Research Spotlight: Michelle Monje Deisseroth, MD, PhD

Michelle Monje

Michelle Monje Deisseroth, MD PhD

Assistant Professor of Neurology and Pediatrics, Stanford University

1. Where are you from?/Where did you study?

I am from a town called Danville in the San Francisco Bay Area.  I studied biology at Vassar College, then went to medical school and did a neuroscience PhD at Stanford University, followed by residency training in neurology at Massachusetts General Hospital/Brigham and Women’s Hospital/Harvard Medical school and finally pediatric neuro-oncology fellowship training at Stanford University.

2. What are you researching right now?

 The simplest answer is “DIPG”. There are 16 graduate students, post-doctoral fellows and staff scientists in my laboratory, each working on an exciting project relevant to pediatric high-grade glioma biology.

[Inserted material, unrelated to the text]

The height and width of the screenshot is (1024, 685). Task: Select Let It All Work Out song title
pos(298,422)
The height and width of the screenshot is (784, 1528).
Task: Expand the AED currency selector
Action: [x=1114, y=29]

My laboratory is focused on understanding how the brain and brainstem develop during childhood, how these processes of neurodevelopment go awry in gliomagenesis and how we can better treat DIPG and other high-grade gliomas of childhood. Together, these areas of focus elucidate cell-intrinsic and microenvironmental targets of therapy for DIPG.

3. Who is your all-time favorite scientist and why?

 The Spanish neuroscientist Ramon Y Cajal is a long time hero of mine because of his meticulous study of neurocytoarchitecture, his beautiful illustrations of neurons and his remarkable insightfulness. But I must admit that the most inspiring scientist to me is (my husband) Karl Deisseroth, because of his incredible creativity, innovation, productivity and his tireless scientific pursuit for truth.

4. What do you like to do in your spare time?

 What spare time?

5. Favorite food?

 Pizza! (but I try very hard not to eat it).

6. Why science?

 Simply put, because our therapies are insufficient. I love caring for patients and I am grateful that clinical practice is a part of what I do, but our therapeutic options are inadequate. Science enables us to seek the answers we lack and to find the solutions we need.

7. Who/What has inspired you to work on DIPG?

 In medical school, I cared for a young girl with DIPG…I was shocked that we had so little to offer her and that we knew next to nothing about her disease. I wanted to change that.

8.What are you reading right now?

 I am reading the Harry Potter series with my kids. We are nearly done with book 7.

9. If you could give one piece of advice to someone considering a research career, what would it be?

 Study what you are passionate about, and always try to prove your hypotheses wrong.